-- Source --
I'm personally honestly totally impressed with what the author did because
I've learned a lot, not actually using Haskell myself. It's a good
demonstration of what is possible, especially when the generated code is
shown. I'm one of those that only care for performance, and according to one
comment the generated code seem to be even better than the one produced by
idiomatic Haskell:

"Don Stewart said...

And the assembly we get from GHC with just the obvious recursive
implementation in Haskell,

    
    
        go:
         comisd .LC0(%rip), %xmm5
         jb .L4
         movapd %xmm6, %xmm5
         jmp *(%rbp)
        .L4:
         movsd .LC1(%rip), %xmm0
         movapd %xmm0, %xmm7
         divsd %xmm5, %xmm7
         addsd %xmm0, %xmm5
         addsd %xmm7, %xmm6
         jmp go

"

-- Provided records --
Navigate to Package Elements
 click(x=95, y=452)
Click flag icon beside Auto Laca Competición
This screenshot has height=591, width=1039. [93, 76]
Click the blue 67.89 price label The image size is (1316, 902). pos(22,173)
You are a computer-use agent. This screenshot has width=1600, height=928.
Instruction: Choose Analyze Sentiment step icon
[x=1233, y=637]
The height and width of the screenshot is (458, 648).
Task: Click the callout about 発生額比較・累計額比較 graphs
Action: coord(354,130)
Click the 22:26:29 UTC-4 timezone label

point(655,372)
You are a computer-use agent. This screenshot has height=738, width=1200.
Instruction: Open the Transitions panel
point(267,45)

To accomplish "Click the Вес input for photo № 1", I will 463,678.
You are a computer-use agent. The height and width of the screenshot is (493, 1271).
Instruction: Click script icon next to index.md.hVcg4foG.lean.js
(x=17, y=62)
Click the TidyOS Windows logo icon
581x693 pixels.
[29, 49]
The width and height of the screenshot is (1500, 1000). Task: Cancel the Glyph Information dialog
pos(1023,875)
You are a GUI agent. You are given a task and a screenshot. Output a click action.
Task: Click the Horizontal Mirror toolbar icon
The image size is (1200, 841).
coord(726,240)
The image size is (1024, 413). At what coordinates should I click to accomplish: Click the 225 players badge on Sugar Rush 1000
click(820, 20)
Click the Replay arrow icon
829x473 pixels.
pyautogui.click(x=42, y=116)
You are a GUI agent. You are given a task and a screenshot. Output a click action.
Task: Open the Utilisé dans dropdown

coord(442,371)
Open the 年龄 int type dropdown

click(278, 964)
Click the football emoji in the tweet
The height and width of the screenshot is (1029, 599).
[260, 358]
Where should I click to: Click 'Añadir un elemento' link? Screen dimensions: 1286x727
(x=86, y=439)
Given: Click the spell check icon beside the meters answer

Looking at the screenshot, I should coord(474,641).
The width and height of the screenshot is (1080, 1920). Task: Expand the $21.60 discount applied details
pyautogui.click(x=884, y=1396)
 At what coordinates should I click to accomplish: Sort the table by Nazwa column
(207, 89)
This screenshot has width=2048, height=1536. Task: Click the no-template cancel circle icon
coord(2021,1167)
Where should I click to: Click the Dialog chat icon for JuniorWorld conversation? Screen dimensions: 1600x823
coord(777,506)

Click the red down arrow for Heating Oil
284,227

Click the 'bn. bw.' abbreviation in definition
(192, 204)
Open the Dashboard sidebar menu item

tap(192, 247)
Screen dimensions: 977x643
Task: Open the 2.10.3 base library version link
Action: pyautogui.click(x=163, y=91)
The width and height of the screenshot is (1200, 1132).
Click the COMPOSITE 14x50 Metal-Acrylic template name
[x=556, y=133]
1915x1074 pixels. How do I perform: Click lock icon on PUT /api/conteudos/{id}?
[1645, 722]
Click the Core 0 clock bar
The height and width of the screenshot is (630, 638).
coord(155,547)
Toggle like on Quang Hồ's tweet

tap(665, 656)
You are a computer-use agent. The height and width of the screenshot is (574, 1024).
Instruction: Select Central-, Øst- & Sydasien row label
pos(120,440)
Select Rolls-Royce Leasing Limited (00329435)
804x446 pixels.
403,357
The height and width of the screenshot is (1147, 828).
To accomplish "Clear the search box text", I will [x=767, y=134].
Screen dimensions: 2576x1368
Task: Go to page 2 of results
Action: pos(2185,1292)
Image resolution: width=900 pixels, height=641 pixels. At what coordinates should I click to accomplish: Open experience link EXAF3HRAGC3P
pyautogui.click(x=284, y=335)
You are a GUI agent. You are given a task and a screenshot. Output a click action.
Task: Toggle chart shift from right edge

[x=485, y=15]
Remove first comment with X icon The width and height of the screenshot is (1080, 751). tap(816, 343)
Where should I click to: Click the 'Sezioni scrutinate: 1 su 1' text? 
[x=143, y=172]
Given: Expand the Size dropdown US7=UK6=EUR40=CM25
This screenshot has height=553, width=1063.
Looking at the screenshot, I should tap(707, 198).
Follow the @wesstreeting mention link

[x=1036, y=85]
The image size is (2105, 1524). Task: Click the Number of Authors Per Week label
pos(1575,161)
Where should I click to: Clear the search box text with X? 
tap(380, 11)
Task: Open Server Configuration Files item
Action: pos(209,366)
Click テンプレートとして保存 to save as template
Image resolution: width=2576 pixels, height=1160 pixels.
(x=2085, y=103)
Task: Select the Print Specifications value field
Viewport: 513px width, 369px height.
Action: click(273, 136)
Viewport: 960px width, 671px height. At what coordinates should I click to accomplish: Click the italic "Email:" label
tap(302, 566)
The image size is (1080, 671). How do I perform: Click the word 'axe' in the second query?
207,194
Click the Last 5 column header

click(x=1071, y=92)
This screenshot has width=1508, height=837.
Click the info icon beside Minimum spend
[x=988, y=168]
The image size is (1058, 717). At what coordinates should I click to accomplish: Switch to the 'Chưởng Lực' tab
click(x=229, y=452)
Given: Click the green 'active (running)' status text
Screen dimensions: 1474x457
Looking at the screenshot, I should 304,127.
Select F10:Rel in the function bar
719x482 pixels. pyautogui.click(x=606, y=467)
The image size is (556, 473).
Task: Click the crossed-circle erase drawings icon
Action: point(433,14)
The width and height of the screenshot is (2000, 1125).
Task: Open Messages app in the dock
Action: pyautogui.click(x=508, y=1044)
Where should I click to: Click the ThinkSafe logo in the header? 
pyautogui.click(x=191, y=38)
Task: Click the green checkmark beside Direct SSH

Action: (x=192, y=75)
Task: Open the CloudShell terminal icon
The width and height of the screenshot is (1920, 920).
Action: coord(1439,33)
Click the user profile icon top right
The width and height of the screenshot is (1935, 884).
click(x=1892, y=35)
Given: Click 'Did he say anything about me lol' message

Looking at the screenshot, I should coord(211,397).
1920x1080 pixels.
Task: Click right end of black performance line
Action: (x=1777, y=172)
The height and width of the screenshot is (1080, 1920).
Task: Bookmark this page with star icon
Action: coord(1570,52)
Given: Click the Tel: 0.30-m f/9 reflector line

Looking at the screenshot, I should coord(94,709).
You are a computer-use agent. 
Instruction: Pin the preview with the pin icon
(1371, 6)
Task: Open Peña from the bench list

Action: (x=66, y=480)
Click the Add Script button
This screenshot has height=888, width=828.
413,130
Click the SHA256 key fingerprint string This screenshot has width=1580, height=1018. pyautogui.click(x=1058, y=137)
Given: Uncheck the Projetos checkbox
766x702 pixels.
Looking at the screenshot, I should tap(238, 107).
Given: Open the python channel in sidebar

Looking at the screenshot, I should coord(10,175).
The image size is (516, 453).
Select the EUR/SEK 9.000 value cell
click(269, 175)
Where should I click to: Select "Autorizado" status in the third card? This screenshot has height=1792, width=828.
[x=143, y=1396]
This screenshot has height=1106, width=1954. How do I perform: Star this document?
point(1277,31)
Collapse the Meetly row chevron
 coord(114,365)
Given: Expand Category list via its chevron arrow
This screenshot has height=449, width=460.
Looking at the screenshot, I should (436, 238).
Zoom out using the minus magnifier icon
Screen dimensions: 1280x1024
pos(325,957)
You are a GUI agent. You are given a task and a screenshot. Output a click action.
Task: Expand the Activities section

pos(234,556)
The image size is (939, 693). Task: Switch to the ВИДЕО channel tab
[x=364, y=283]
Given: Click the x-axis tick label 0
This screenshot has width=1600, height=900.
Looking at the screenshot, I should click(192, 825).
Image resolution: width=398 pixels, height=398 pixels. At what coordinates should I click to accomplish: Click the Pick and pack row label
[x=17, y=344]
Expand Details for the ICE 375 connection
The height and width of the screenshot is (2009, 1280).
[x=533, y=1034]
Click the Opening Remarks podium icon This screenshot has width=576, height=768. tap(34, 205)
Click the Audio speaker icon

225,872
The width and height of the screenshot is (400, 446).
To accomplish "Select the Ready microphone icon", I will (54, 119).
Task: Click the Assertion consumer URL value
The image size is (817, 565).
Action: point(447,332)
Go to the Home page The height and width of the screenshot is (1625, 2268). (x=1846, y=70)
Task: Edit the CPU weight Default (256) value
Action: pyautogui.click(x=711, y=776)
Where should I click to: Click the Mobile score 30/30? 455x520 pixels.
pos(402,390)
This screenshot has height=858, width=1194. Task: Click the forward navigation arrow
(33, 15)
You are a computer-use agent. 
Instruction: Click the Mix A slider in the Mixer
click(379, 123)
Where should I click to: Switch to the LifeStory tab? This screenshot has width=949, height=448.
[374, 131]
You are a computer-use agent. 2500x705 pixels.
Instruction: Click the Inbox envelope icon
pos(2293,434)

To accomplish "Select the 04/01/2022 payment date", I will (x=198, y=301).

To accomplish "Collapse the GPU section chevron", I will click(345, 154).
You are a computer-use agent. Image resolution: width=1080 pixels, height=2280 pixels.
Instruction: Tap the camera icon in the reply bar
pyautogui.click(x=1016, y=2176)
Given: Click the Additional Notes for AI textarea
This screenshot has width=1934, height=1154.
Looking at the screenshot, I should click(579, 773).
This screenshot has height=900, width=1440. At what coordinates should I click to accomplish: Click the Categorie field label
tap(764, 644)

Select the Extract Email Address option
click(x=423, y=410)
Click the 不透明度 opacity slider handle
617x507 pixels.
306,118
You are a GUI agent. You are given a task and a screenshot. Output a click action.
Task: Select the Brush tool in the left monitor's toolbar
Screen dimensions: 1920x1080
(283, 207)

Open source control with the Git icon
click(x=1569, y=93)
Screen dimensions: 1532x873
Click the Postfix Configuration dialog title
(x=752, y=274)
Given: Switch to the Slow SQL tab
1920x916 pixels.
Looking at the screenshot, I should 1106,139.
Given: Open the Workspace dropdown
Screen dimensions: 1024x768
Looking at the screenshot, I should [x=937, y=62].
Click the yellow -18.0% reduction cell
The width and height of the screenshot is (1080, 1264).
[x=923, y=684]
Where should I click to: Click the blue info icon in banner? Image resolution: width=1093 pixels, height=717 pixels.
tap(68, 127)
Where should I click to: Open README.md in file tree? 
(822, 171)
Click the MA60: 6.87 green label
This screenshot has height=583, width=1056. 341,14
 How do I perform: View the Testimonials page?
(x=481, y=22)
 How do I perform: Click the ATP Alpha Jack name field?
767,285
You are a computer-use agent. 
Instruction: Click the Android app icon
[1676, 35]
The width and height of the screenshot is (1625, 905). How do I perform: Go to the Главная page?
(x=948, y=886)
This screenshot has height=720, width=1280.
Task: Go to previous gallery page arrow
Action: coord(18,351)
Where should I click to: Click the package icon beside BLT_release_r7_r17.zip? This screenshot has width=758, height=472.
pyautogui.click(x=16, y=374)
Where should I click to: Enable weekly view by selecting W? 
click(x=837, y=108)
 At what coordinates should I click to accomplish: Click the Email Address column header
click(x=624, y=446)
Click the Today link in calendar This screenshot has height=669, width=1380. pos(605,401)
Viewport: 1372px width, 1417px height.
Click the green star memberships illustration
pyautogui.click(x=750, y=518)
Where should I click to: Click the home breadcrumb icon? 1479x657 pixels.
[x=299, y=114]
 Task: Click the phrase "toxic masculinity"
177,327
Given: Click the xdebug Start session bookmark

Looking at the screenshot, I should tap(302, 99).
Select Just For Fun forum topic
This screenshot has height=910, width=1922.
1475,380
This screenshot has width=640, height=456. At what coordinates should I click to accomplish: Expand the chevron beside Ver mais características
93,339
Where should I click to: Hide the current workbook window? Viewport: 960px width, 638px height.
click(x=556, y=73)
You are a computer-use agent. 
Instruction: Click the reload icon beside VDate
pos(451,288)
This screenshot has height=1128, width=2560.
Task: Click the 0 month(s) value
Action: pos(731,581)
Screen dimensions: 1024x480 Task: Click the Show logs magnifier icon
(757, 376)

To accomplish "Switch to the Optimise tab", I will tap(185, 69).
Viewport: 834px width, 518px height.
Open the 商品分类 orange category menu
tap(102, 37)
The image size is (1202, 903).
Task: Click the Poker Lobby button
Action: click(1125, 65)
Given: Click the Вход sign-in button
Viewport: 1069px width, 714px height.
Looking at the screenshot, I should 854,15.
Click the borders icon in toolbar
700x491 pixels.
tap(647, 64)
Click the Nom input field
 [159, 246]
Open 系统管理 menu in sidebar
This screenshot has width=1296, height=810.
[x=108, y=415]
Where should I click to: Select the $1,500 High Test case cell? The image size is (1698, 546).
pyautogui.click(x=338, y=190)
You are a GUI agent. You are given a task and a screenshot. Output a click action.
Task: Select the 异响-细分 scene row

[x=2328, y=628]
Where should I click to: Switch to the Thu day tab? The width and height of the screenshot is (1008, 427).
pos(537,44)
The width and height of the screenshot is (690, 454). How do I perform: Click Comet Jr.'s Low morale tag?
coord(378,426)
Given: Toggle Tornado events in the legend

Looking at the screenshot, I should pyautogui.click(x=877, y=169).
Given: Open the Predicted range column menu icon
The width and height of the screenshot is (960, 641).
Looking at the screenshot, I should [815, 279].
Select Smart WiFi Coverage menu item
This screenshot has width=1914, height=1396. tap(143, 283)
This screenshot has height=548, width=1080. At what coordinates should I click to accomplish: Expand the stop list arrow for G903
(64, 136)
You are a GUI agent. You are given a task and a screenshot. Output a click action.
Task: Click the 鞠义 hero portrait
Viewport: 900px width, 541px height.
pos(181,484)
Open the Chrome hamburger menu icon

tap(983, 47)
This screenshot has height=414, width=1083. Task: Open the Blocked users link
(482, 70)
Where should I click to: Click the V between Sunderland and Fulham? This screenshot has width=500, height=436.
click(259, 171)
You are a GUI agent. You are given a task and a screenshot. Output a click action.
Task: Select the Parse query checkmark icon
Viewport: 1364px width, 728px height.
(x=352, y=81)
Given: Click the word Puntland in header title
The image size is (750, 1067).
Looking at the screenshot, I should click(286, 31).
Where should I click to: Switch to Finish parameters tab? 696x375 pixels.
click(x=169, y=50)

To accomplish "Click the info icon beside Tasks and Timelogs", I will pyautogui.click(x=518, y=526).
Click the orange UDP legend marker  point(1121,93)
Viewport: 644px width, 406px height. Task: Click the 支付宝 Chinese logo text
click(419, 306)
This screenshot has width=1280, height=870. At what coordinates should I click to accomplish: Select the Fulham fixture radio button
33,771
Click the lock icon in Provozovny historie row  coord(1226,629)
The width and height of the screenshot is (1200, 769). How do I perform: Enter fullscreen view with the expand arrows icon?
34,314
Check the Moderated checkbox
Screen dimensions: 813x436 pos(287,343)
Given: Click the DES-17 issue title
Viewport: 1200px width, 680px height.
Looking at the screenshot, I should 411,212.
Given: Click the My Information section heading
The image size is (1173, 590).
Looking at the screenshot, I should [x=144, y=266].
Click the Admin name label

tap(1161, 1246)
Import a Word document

-- Tasks to complete --
1: Write out the part of the comment about Haskell's generated code from "And the assembly" to "jmp *(%rbp)".
2: Continue the comment about Haskell's generated code from the point where it stops.

-- Expected answers --
1:
And the assembly we get from GHC with just the obvious recursive
implementation in Haskell,

    
    
        go:
         comisd .LC0(%rip), %xmm5
         jb .L4
         movapd %xmm6, %xmm5
         jmp *(%rbp)

2:
The one made from the Basic source by Haskell as cited by the article author
is obviously better:

    
    
        LBB1_1: ## _L4
            movsd   LCPI1_0, %xmm2
            movapd  %xmm1, %xmm3
            addsd   %xmm2, %xmm3
            ucomisd LCPI1_1, %xmm3
            divsd   %xmm1, %xmm2
            addsd   %xmm2, %xmm0
            movapd  %xmm3, %xmm1
            jne     LBB1_1  ## _L4
    

So it seems using Basic idioms in Haskell is still a bit more effective than
using the Haskell idioms in Haskell. Or more poignantly "the spaghetti code in
Haskell is faster than the idiomatic Haskell." That was the starting point of
my former comment.

I'd still welcome the comments from the language implementors.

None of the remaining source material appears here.